Kaynak metin:
........

"Örgüt militanlarının evlerinde yapılan aramada üç tabanca, bir daktilo, iki yüz teksir kağıdı ve çok sayıda YASAK YAYIN ele geçirilmiş olup..."
Dünyada, kitabı suç aleti olarak kabul eden belki de tek... Kütüphane Haftası adı altında da hafta düzenleyen sayılı ülkelerden biriyiz... ve içinde bulunduğumuz hafta Kütüphaneler Haftası!
Kütüphane Batı dünyasında eğitimin kalbidir. Öğrenci kitap ezberleyerek değil, kütüphanelerde araştırma yaparak yetişir. Böylece araştırma, düşünme, sentez yetenekleri kazanır. Türkiye'de bunlar önemli değildir. Önemli olan, özellikle bugünlerde, İmam Hatip okullarının geleceğidir! Biz önemsiz olanı yeğliyor...
Ankara'da bir üniversitenin Kütüphane Müdürüyle konuşuyoruz:
- Haftanız kutlu olsun diyor ve sizi dinliyoruz.
- En büyük sorunumuz, bu mesleğin kütüphaneciler dışında herkesin yapabileceği bir meslek olduğu şeklindeki anlayıştır. Bir tek örnek vereyim; Bugün Kültür Bakanlığı Kütüphaneler Genel Müdürlüğü koltuğunda oturan zatın, kütüphanecilikle hiçbir ilgisi yoktur.
- Ya diğer sorunlarınız?
- Kişisel, ekonomik sorunlarımıza hiç girmeyeceğim. Ankara Üniversitesi, bugün Türkiye'nin en gelişmiş üniversitelerinden biridir. Ama bu "üniversite"nin sahip olduğu kitap sayısı, Batı'daki bir "fakülte"nin sahip olduğu kitap sayısının yarısı düzeyinde bile değildir.
- Başka?
- Üniversite kütüphaneleri arasında da, gerek yönetim anlayışı, gerekse kitap zenginliği açısından inanılmaz farklar vardır. Örneğin Bilkent Üniversitesi Kütüphane Müdürü, aynı zamanda Rektör Yardımcısıdır. Ve Bilkent Kütüphanesi'nin yıllık bütçesi 25 milyon dolar civarındadır. Oysa bu üniversiteden birkaç kilometre uzaklıktaki, örneğin Gazi Üniversitesi'nin değil kütüphane bütçesi, tüm bütçesi bile bu rakama zor ulaşır.
- Sizin kütüphanenizde durum nedir?
- Devletin ayırdığı para ile ancak bazı periyodikleri satın alabiliyoruz. Bağışlar olmasa kapımıza çoktan kilit vurmuştuk. Devlette tasarruf denince akla ilk gelen kütüphaneler olur maalesef. Ünlü 5 Nisan kararlarından sonra kütüphanelere ayrılan para o kadar azaltıldı ki, o gün bugündür bitkisel hayat yaşıyoruz adeta. En üzücü olan da, tasarruf uygulamalarında ilk ve en büyük darbenin dış yayınlara vurulmasıdır.

........

[Veri kümesinden kesit]
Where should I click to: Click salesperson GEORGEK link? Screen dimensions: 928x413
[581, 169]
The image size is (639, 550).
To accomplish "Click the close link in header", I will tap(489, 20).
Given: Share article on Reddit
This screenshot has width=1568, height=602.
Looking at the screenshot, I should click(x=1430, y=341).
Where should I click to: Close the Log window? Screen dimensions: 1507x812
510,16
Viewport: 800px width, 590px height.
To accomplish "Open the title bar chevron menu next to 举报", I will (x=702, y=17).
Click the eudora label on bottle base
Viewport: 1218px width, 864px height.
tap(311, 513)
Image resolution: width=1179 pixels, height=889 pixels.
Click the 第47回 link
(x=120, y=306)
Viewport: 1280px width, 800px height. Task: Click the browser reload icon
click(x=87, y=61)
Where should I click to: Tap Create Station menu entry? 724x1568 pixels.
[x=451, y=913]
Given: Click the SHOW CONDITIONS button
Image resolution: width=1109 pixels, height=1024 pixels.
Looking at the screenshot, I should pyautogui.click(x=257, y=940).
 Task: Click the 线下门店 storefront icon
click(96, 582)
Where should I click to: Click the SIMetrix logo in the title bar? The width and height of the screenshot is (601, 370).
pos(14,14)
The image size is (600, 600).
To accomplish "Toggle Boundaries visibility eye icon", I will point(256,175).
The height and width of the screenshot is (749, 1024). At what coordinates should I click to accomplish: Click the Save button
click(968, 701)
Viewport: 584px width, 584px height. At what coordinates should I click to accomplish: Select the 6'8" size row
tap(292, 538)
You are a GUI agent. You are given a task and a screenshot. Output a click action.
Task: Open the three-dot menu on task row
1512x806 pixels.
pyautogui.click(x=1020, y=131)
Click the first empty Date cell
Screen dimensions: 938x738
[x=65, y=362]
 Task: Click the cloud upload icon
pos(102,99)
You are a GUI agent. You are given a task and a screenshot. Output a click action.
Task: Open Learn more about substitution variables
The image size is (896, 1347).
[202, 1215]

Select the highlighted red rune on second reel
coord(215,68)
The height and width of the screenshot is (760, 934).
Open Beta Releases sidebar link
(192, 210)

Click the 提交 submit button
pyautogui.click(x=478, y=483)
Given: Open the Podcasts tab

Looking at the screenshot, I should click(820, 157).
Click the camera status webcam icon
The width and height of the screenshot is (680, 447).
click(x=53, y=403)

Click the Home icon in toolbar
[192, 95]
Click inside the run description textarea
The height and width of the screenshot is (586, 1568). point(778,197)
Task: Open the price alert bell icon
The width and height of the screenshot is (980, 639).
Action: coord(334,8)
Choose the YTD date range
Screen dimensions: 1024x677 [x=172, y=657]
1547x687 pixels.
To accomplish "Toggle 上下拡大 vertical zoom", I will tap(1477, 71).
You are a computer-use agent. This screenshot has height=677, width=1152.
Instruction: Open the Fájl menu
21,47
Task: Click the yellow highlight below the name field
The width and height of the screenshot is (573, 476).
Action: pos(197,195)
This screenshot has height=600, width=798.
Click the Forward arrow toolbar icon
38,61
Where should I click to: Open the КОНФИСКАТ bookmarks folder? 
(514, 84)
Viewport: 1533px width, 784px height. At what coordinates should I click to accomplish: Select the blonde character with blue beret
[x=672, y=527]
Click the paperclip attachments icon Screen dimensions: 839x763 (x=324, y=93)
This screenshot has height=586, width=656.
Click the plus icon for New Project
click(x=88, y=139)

........

Yapılacak iş:
Kütüphaneler Haftası konulu metne göre şu soruları yanıtlayınız:
1. Batı dünyasında eğitimin kalbi olarak ne gösterilmektedir?
2. Bilkent Kütüphanesi'nin yıllık bütçesi ne kadardır?
3. Tasarruf uygulamalarında ilk ve en büyük darbe neye vurulmaktadır?
Yanıtlarınızda yalnızca metindeki bilgileri kullanın.

Alıştırma yanıtı:
1. Kütüphane.
2. Yaklaşık 25 milyon dolar.
3. Dış yayınlara.